Отрывок текста »
--

Однако тот, кто хотел бы свести учение Платона к абстрактно-понятийному объективному идеализму, будет весьма разочарован после прочтения седьмой речи в «Пире», а именно речи Алкивиада. Философская концепция Алкивиада заключается в том, что кроме обычного совпадения внутреннего и внешнего, субъективного и объективного, идеального и реального жизнь заставляет признать еще и их необычайно разнообразную и жизненно-красочную противоречивость. Сократ, казалось бы, есть идеальный мудрец, который только и знает, что конструирует разного рода логические категории объективного идеализма. В значительной мере Сократ таковым и является как исторически, так и в изображении Алкивиада. И тем не менее вся эта сократо-платоновская трансцендентальная диалектика и мифология дана в форме чрезвычайно глубокой и острой общежизненной иронии, прекрасно доказывающей нам, что Платон не просто объективный идеалист в логическом смысле этого слова, но и очень страстная, противоречивая, вечно ищущая натура. Объективный идеализм, как он дан в «Пире», кроме трансцендентально-диалектического учения об идеях пронизан от начала до конца мучительно сладостным ощущением жизни, в которой идеальное и материальное безнадежно спутано и перемешано – иной раз даже до полной неразличимости. Это подтверждается еще и тем как бы случайно брошенным замечанием Сократа о том, что истинный создатель трагедии должен быть создателем также истинной комедии («Проснулся он на рассвете, когда уже пели петухи, а проснувшись, увидел, что одни спят, другие разошлись по домам, а бодрствуют еще только Агафон, Аристофан и Сократ, которые пьют из большой чаши, передавая ее по кругу слева направо, причем Сократ ведет с ними беседу. Всех его речей Аристодем не запомнил, потому что не слыхал их начала и к тому же подремывал. Суть же беседы, сказал он, состояла в том, что Сократ вынудил их признать, что один и тот же человек должен уметь сочинить и комедию и трагедию и что искусный трагический поэт является также и поэтом комическим» (223d)), что, с нашей точки зрения, представляет собой не просто случайный афоризм Платона, но является подлинным итогом всей философии идей в «Пире».

--

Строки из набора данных
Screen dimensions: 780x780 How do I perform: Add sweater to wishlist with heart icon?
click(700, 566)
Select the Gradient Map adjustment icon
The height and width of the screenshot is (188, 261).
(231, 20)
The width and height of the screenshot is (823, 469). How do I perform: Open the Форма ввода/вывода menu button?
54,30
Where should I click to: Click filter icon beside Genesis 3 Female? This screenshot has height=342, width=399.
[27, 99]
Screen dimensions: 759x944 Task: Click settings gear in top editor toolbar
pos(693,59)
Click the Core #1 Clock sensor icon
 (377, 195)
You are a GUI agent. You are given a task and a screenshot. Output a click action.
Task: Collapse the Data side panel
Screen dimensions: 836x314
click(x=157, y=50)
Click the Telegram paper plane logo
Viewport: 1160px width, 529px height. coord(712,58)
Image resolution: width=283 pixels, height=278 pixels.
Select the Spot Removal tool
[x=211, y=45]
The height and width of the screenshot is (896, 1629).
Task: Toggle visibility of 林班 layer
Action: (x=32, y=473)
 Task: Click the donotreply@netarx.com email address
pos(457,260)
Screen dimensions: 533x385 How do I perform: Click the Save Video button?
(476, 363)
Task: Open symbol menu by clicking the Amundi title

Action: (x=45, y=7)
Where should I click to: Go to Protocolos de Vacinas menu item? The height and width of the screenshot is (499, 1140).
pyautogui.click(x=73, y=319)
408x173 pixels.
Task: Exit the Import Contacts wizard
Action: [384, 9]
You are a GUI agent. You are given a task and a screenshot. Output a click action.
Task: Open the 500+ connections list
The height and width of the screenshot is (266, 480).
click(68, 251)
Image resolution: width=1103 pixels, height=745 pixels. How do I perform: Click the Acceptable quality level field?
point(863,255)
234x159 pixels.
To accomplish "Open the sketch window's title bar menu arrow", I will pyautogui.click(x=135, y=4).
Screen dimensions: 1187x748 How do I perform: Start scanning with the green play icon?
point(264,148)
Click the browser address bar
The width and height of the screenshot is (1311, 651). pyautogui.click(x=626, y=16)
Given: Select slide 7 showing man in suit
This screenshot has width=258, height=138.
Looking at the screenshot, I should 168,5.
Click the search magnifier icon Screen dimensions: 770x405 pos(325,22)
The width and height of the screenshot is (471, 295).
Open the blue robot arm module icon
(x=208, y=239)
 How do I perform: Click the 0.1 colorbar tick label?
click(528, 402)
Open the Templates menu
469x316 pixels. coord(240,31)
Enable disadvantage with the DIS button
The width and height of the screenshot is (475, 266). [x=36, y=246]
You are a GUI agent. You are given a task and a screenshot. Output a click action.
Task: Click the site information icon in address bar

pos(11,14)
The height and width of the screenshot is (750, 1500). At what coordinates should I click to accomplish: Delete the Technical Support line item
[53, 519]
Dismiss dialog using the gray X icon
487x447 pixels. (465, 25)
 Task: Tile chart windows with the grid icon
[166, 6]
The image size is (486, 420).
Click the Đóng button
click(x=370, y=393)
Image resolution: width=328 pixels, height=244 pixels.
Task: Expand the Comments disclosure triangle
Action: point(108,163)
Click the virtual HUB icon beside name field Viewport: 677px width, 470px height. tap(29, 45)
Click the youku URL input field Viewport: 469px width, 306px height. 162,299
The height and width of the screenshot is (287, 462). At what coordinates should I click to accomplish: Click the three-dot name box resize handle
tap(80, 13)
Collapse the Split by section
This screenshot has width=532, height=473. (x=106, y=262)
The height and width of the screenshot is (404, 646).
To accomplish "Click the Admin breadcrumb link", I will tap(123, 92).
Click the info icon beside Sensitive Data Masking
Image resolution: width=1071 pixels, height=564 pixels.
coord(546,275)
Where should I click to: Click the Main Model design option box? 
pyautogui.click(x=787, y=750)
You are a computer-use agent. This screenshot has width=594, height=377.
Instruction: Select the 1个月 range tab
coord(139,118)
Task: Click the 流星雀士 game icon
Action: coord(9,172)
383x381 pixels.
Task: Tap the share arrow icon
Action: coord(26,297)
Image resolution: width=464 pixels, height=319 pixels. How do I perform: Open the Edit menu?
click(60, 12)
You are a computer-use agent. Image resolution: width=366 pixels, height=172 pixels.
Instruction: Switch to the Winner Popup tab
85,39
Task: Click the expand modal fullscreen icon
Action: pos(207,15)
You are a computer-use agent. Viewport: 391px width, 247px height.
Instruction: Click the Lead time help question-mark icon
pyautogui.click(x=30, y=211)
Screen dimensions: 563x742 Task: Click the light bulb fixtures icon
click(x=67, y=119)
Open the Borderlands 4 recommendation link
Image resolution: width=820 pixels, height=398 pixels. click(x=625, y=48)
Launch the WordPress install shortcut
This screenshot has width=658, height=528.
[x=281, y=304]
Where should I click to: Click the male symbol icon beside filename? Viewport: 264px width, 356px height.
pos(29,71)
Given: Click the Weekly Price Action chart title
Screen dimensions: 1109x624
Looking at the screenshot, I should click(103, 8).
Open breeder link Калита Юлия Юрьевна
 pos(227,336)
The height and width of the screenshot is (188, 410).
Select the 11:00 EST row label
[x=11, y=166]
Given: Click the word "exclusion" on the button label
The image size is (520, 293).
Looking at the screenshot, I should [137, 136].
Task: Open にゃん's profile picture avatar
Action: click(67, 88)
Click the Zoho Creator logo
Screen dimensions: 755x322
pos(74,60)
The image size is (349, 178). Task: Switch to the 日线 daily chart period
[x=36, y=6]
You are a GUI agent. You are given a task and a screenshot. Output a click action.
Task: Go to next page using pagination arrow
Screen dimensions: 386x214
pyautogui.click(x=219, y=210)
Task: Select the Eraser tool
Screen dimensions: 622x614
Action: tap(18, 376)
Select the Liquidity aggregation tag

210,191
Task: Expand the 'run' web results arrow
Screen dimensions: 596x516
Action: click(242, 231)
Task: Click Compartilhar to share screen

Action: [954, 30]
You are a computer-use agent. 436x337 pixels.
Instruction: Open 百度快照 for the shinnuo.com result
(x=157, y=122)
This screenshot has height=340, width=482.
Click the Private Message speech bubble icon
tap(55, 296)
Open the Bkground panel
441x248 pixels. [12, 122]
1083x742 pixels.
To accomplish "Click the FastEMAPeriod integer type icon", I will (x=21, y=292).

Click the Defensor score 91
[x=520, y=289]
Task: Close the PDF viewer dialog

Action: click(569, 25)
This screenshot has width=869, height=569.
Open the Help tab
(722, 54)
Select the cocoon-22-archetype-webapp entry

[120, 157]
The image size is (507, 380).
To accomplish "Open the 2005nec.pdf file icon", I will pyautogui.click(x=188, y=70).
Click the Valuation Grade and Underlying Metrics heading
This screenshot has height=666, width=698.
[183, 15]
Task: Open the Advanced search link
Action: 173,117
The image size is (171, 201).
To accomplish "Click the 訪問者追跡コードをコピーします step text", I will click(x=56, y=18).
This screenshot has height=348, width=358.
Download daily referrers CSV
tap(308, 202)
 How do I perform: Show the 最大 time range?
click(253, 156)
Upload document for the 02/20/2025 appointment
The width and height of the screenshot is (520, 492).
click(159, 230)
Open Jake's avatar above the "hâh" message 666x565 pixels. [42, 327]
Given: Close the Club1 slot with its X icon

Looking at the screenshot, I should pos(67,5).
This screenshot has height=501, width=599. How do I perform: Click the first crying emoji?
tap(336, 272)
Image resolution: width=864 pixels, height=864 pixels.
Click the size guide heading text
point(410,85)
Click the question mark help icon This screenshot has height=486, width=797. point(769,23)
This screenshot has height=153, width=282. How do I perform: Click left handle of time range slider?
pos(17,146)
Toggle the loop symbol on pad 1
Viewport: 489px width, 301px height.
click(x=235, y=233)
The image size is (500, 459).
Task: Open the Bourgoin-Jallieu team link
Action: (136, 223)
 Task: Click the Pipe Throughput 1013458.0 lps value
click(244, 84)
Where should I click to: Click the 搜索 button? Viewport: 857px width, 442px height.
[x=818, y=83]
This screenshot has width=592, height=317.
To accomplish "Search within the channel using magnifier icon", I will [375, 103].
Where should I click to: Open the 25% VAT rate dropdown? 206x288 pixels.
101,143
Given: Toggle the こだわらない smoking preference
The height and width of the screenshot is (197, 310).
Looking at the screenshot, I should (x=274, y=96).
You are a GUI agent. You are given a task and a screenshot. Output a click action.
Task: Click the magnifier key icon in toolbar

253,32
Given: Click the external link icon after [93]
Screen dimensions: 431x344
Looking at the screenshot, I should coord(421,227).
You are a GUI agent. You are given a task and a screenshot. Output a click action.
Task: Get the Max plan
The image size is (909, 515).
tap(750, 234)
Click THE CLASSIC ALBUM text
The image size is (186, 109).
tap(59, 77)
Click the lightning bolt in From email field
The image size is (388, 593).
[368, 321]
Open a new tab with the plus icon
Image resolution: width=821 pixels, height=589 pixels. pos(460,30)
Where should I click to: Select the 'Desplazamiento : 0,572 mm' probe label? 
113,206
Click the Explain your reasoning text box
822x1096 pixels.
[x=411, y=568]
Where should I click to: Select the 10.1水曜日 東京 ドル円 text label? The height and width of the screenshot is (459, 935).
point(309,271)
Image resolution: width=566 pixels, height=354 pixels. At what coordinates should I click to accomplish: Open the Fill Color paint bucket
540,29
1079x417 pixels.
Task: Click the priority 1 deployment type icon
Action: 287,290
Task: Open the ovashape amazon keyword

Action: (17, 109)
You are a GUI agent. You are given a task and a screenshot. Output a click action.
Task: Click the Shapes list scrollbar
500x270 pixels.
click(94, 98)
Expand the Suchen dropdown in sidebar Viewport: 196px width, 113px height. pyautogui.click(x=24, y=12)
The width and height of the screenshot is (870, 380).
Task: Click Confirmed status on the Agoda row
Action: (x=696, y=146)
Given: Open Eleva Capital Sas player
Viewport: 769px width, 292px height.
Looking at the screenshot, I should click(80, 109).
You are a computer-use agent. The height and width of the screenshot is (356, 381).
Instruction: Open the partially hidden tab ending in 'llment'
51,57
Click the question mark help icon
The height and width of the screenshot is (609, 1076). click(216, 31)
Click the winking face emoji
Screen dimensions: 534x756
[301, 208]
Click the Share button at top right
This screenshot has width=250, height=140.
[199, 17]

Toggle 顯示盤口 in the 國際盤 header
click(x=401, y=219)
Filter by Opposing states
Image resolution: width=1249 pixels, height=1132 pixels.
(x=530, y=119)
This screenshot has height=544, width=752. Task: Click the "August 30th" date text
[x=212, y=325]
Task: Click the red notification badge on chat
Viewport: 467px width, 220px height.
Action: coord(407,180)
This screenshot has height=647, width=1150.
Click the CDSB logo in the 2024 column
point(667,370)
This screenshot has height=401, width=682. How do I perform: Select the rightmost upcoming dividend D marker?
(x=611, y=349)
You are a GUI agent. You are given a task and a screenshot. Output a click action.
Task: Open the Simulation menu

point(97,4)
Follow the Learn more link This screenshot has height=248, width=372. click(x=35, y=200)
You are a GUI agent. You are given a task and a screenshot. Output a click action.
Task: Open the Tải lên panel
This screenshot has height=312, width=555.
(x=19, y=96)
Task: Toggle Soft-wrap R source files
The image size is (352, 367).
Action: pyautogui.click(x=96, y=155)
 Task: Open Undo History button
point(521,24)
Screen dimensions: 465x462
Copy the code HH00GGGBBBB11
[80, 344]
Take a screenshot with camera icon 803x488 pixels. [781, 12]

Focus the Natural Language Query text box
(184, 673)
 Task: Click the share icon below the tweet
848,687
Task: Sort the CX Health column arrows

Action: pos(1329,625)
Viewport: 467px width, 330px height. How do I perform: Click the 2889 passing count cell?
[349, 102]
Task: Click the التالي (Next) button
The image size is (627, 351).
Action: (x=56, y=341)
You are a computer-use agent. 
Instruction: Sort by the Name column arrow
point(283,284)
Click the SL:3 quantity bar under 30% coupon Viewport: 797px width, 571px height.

--

Задание »
Напишите продолжение отрывка о «Пире» Платона, начав сразу после его последнего предложения.

Ответ »
Все же с логической точки зрения наиболее оригинален текст об иерархии Эрота, которая кончается вечной идеей красоты: «Кто, наставляемый на пути любви, будет в правильном порядке созерцать прекрасное, тот, достигнув конца этого пути, вдруг увидит нечто удивительно прекрасное по природе, то самое, ради чего и были предприняты все предшествующие труды» (210а – 212а). Отвлекаясь от платоновской поэзии, мифологии, риторики и драматургии, чтобы формулировать основное логическое содержание «Пира», мы обнаруживаем то, чего не имели в предыдущих диалогах или что имели в зачаточной форме. Именно идея вещи представлена здесь как предел становления вещи. А против понятия предела уже не сможет возразить никакой современный нам математик и никакой философ. Следовательно, здесь одно из огромных достижений Платона, которое не умрет никогда, в какие бы мифолого-поэтические, символические и риторико-драматургические одеяния оно ни было фактически облечено в конкретном тексте платоновских диалогов.